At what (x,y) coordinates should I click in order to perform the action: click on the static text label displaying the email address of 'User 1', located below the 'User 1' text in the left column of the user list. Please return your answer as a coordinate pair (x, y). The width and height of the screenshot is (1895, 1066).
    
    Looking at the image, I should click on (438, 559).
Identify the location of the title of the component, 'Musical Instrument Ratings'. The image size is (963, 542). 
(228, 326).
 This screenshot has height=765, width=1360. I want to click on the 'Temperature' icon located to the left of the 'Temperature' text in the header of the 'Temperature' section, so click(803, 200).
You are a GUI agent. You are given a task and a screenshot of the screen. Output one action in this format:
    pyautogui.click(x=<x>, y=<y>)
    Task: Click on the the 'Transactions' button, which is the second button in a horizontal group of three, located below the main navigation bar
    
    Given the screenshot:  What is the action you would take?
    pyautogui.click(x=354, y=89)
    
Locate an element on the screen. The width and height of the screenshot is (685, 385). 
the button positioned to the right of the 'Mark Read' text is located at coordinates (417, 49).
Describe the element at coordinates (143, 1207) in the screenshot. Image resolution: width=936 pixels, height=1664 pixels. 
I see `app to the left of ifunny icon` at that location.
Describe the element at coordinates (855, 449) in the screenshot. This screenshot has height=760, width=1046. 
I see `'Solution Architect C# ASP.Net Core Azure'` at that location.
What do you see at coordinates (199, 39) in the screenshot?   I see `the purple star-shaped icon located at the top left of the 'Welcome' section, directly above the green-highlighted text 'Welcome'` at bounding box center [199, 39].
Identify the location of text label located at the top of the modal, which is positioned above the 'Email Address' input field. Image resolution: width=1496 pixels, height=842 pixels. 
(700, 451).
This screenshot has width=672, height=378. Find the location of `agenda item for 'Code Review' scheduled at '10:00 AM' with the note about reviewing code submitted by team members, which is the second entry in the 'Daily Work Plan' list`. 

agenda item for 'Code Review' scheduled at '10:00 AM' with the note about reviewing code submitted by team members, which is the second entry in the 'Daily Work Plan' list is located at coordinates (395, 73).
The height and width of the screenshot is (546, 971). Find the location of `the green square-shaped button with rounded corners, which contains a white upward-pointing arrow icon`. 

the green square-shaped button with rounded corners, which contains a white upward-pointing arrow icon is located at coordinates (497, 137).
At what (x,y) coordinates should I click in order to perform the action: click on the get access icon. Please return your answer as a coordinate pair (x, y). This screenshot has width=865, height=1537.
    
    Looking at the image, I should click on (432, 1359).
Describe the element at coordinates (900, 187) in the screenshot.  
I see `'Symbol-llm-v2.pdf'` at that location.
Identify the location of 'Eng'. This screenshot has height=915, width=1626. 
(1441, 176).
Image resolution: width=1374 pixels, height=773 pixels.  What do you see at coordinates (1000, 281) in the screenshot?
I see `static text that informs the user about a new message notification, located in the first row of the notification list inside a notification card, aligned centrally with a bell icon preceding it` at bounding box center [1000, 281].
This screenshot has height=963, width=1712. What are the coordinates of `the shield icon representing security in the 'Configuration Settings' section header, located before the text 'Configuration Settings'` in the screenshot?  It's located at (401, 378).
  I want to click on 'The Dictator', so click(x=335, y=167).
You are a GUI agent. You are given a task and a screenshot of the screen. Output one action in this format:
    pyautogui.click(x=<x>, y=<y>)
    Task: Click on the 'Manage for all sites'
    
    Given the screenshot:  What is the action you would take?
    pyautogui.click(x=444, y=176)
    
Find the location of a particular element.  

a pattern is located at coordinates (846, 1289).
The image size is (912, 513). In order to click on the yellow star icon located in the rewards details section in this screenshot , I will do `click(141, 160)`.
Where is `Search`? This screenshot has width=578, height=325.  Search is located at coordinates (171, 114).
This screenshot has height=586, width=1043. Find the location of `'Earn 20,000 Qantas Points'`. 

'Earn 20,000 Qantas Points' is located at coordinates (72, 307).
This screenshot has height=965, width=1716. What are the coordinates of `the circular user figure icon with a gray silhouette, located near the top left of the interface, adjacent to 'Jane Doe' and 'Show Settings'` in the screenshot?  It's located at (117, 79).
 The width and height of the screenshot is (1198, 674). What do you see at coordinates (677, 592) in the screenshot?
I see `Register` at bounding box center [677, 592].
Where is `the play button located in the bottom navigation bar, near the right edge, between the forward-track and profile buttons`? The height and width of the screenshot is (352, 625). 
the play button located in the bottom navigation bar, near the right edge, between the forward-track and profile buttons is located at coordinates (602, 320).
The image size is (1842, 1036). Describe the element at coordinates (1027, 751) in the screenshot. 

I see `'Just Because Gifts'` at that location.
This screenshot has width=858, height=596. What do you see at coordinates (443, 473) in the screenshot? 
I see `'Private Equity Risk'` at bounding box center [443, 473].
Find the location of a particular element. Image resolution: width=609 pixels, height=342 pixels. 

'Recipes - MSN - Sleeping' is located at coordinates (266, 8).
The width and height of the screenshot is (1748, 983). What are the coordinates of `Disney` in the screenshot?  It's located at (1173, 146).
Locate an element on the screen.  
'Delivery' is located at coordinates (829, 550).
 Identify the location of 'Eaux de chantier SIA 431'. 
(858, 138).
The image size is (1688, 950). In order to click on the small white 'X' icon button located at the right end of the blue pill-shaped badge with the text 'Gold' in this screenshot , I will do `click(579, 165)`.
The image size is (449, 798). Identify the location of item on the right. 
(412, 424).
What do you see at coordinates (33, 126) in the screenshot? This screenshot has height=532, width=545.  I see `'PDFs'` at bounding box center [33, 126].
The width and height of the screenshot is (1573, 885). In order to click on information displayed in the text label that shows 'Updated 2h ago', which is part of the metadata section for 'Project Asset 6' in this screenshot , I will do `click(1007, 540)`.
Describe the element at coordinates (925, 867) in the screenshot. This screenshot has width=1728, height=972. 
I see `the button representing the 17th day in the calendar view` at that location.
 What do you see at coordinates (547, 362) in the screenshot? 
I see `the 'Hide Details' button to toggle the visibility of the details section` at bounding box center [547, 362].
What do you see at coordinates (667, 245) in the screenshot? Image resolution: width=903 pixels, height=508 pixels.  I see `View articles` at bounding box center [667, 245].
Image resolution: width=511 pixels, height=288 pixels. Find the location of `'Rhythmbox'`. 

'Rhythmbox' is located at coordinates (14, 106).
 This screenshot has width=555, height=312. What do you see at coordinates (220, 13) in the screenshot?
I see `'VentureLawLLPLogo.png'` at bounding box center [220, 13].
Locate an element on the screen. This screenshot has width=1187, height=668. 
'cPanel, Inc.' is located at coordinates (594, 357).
__________________________________________________
Rewrite every line of the records above as a JSON list of strings, one string per line, leaving out blank lines.

[
  "At what (x,y) coordinates should I click in order to perform the action: click on the static text label displaying the email address of 'User 1', located below the 'User 1' text in the left column of the user list. Please return your answer as a coordinate pair (x, y). The width and height of the screenshot is (1895, 1066).",
  "    Looking at the image, I should click on (438, 559).",
  "Identify the location of the title of the component, 'Musical Instrument Ratings'. The image size is (963, 542). ",
  "(228, 326).",
  " This screenshot has height=765, width=1360. I want to click on the 'Temperature' icon located to the left of the 'Temperature' text in the header of the 'Temperature' section, so click(803, 200).",
  "You are a GUI agent. You are given a task and a screenshot of the screen. Output one action in this format:",
  "    pyautogui.click(x=<x>, y=<y>)",
  "    Task: Click on the the 'Transactions' button, which is the second button in a horizontal group of three, located below the main navigation bar",
  "    Given the screenshot:  What is the action you would take?",
  "    pyautogui.click(x=354, y=89)",
  "Locate an element on the screen. The width and height of the screenshot is (685, 385). ",
  "the button positioned to the right of the 'Mark Read' text is located at coordinates (417, 49).",
  "Describe the element at coordinates (143, 1207) in the screenshot. Image resolution: width=936 pixels, height=1664 pixels. ",
  "I see `app to the left of ifunny icon` at that location.",
  "Describe the element at coordinates (855, 449) in the screenshot. This screenshot has height=760, width=1046. ",
  "I see `'Solution Architect C# ASP.Net Core Azure'` at that location.",
  "What do you see at coordinates (199, 39) in the screenshot?   I see `the purple star-shaped icon located at the top left of the 'Welcome' section, directly above the green-highlighted text 'Welcome'` at bounding box center [199, 39].",
  "Identify the location of text label located at the top of the modal, which is positioned above the 'Email Address' input field. Image resolution: width=1496 pixels, height=842 pixels. ",
  "(700, 451).",
  "This screenshot has width=672, height=378. Find the location of `agenda item for 'Code Review' scheduled at '10:00 AM' with the note about reviewing code submitted by team members, which is the second entry in the 'Daily Work Plan' list`. ",
  "agenda item for 'Code Review' scheduled at '10:00 AM' with the note about reviewing code submitted by team members, which is the second entry in the 'Daily Work Plan' list is located at coordinates (395, 73).",
  "The height and width of the screenshot is (546, 971). Find the location of `the green square-shaped button with rounded corners, which contains a white upward-pointing arrow icon`. ",
  "the green square-shaped button with rounded corners, which contains a white upward-pointing arrow icon is located at coordinates (497, 137).",
  "At what (x,y) coordinates should I click in order to perform the action: click on the get access icon. Please return your answer as a coordinate pair (x, y). This screenshot has width=865, height=1537.",
  "    Looking at the image, I should click on (432, 1359).",
  "Describe the element at coordinates (900, 187) in the screenshot.  ",
  "I see `'Symbol-llm-v2.pdf'` at that location.",
  "Identify the location of 'Eng'. This screenshot has height=915, width=1626. ",
  "(1441, 176).",
  "Image resolution: width=1374 pixels, height=773 pixels.  What do you see at coordinates (1000, 281) in the screenshot?",
  "I see `static text that informs the user about a new message notification, located in the first row of the notification list inside a notification card, aligned centrally with a bell icon preceding it` at bounding box center [1000, 281].",
  "This screenshot has height=963, width=1712. What are the coordinates of `the shield icon representing security in the 'Configuration Settings' section header, located before the text 'Configuration Settings'` in the screenshot?  It's located at (401, 378).",
  "  I want to click on 'The Dictator', so click(x=335, y=167).",
  "You are a GUI agent. You are given a task and a screenshot of the screen. Output one action in this format:",
  "    pyautogui.click(x=<x>, y=<y>)",
  "    Task: Click on the 'Manage for all sites'",
  "    Given the screenshot:  What is the action you would take?",
  "    pyautogui.click(x=444, y=176)",
  "Find the location of a particular element.  ",
  "a pattern is located at coordinates (846, 1289).",
  "The image size is (912, 513). In order to click on the yellow star icon located in the rewards details section in this screenshot , I will do `click(141, 160)`.",
  "Where is `Search`? This screenshot has width=578, height=325.  Search is located at coordinates (171, 114).",
  "This screenshot has height=586, width=1043. Find the location of `'Earn 20,000 Qantas Points'`. ",
  "'Earn 20,000 Qantas Points' is located at coordinates (72, 307).",
  "This screenshot has height=965, width=1716. What are the coordinates of `the circular user figure icon with a gray silhouette, located near the top left of the interface, adjacent to 'Jane Doe' and 'Show Settings'` in the screenshot?  It's located at (117, 79).",
  " The width and height of the screenshot is (1198, 674). What do you see at coordinates (677, 592) in the screenshot?",
  "I see `Register` at bounding box center [677, 592].",
  "Where is `the play button located in the bottom navigation bar, near the right edge, between the forward-track and profile buttons`? The height and width of the screenshot is (352, 625). ",
  "the play button located in the bottom navigation bar, near the right edge, between the forward-track and profile buttons is located at coordinates (602, 320).",
  "The image size is (1842, 1036). Describe the element at coordinates (1027, 751) in the screenshot. ",
  "I see `'Just Because Gifts'` at that location.",
  "This screenshot has width=858, height=596. What do you see at coordinates (443, 473) in the screenshot? ",
  "I see `'Private Equity Risk'` at bounding box center [443, 473].",
  "Find the location of a particular element. Image resolution: width=609 pixels, height=342 pixels. ",
  "'Recipes - MSN - Sleeping' is located at coordinates (266, 8).",
  "The width and height of the screenshot is (1748, 983). What are the coordinates of `Disney` in the screenshot?  It's located at (1173, 146).",
  "Locate an element on the screen.  ",
  "'Delivery' is located at coordinates (829, 550).",
  " Identify the location of 'Eaux de chantier SIA 431'. ",
  "(858, 138).",
  "The image size is (1688, 950). In order to click on the small white 'X' icon button located at the right end of the blue pill-shaped badge with the text 'Gold' in this screenshot , I will do `click(579, 165)`.",
  "The image size is (449, 798). Identify the location of item on the right. ",
  "(412, 424).",
  "What do you see at coordinates (33, 126) in the screenshot? This screenshot has height=532, width=545.  I see `'PDFs'` at bounding box center [33, 126].",
  "The width and height of the screenshot is (1573, 885). In order to click on information displayed in the text label that shows 'Updated 2h ago', which is part of the metadata section for 'Project Asset 6' in this screenshot , I will do `click(1007, 540)`.",
  "Describe the element at coordinates (925, 867) in the screenshot. This screenshot has width=1728, height=972. ",
  "I see `the button representing the 17th day in the calendar view` at that location.",
  " What do you see at coordinates (547, 362) in the screenshot? ",
  "I see `the 'Hide Details' button to toggle the visibility of the details section` at bounding box center [547, 362].",
  "What do you see at coordinates (667, 245) in the screenshot? Image resolution: width=903 pixels, height=508 pixels.  I see `View articles` at bounding box center [667, 245].",
  "Image resolution: width=511 pixels, height=288 pixels. Find the location of `'Rhythmbox'`. ",
  "'Rhythmbox' is located at coordinates (14, 106).",
  " This screenshot has width=555, height=312. What do you see at coordinates (220, 13) in the screenshot?",
  "I see `'VentureLawLLPLogo.png'` at bounding box center [220, 13].",
  "Locate an element on the screen. This screenshot has width=1187, height=668. ",
  "'cPanel, Inc.' is located at coordinates (594, 357)."
]